Elke volunteered at a Coronavirus drive-in testing station
What exactly is a drive-in testing station? How does it work?
Our colleague, Elke, comes from Osthofen in the German region of Rhineland-Palatinate. Last month, she volunteered at a Coronavirus drive-in testing station there. What is it exactly? How does it work? What made her want to volunteer? She tells us everything.
Can you explain to us what exactly a Coronavirus drive-in testing station is?
The Coronavirus drive-in testing station where I volunteered was organized by the German Red Cross. When a doctor prescribes a Coronavirus test to a patient, they can make an appointment with the testing station. It looks like any fast food drive-in. Before the drive-in tent, there’s a station where security agents check the patient’s ID and if they have an appointment. The patient then gets a laminated sheet with their registration number. They then drive into the tent, and stay in their car the entire time.
And what was your role at the Coronavirus testing station?
There was always a team of 4 people, all of whom had medical backgrounds. We took turns with the different roles.
The first person had the task to explain to people how the test would work. It was important to reassure people who were scared, and to avoid false negative results.
The next person was “the tester”, who took the sample from the back of the patient’s throat.
The third person was at the ready with the tube that would receive the testing swab, and attach a sticker with the sending address on it.
The fourth person took the tube and the corresponding documents to the station, where it was prepared for shipping to the lab.
The idea was to keep all contact as short as possible, and to limit the risk of infection (through the swab, the tube…). Person 1 and 2 were very heavily protected, with masks, a visor, suit/protective gown and gloves for direct contact. Person 3 and 4 did not have a visor, and had to stay at least 2 meters away from the cars at all times.

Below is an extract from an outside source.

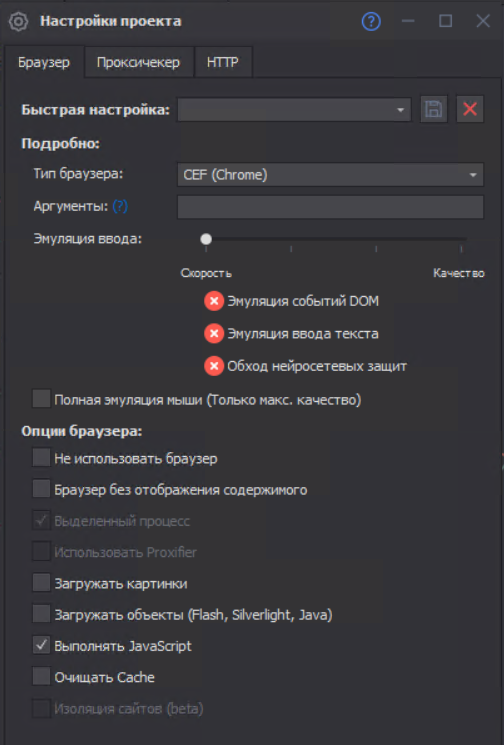Delete quick setting with red X icon
Viewport: 504px width, 745px height.
coord(470,109)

Why did you want to volunteer there?
I am trained as a nurse, and I wanted to give a bit of help where I could during these difficult times. Give back to my community.

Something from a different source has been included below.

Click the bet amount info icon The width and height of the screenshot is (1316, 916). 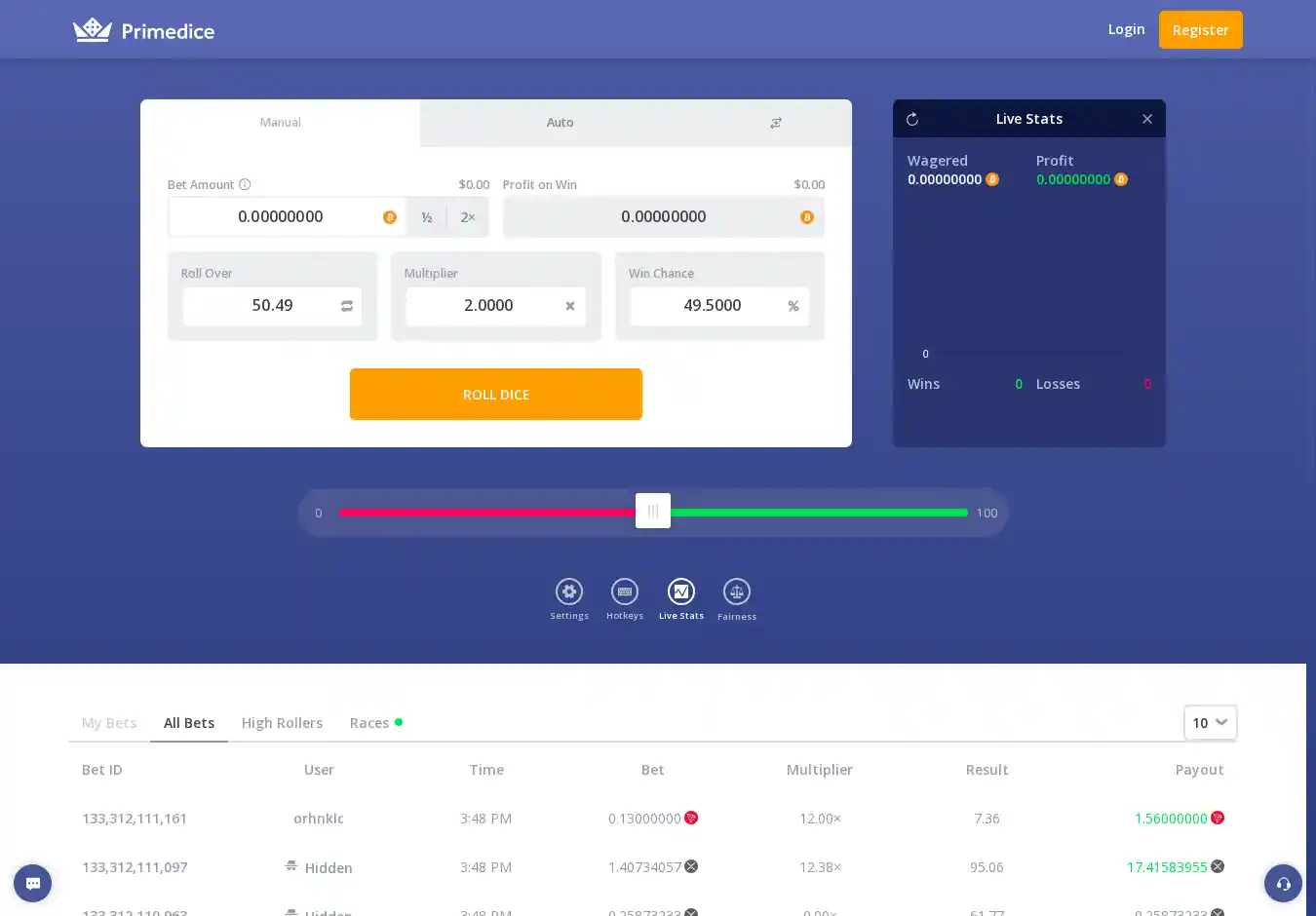click(245, 184)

How was this time organized with your employer?
Before I responded to the call for medical workers to come work at the Coronavirus testing stations, I had a talk with my CEOs. They very much supported my project.
My CEOs gave me time-off, but I decided to organize my days so that I would start working earlier in the mornings and finish later in the evenings. I worked at the drive-in testing station from 12pm to 3pm.
Is there anything you found particularly interesting that you want to share?
I found it surprising to see how many people were affected by this situation. Some people were scared, others were in denial, and others were frustrated, because they had already been infectious for 4 or 5 weeks or more, though they thought the illness only lasted 14 days.
I really liked the children, they were really cool, and each one got a small gift from us.
The atmosphere at the testing station was very friendly, and even humorous despite the situation. Volunteer firefighters, the German Red Cross and many other volunteers worked at the station. That meant a lot of logistics, planning, orders… This was handled by public service employees (city administration, youth welfare office, etc.).
Moreover, we were receiving instructions from the chief physician of the health department, and they regularly checked whether we were protected enough, and whether we were taking all the recommended hygiene measures.
What have you learned during this experience?
It is better to actively help in a situation like this, than to sit at home frustrated. It was tiring and the days were long, but I am happy that I was able to help. I have gained more respect for volunteer workers (Red Cross, firefighters…). The warm atmosphere was good for me, and if such a situation arose again, I would do my part again.
While we were working, we all became friends.When it is safe to do so, , we will see one another again in a more social setting.
Is there anything else that you would like to share?
- When you work at a Coronavirus testing station, you know that conspiracy theories are unfounded.
- I am happy and thankful that my bosses supported me so enthusiastically.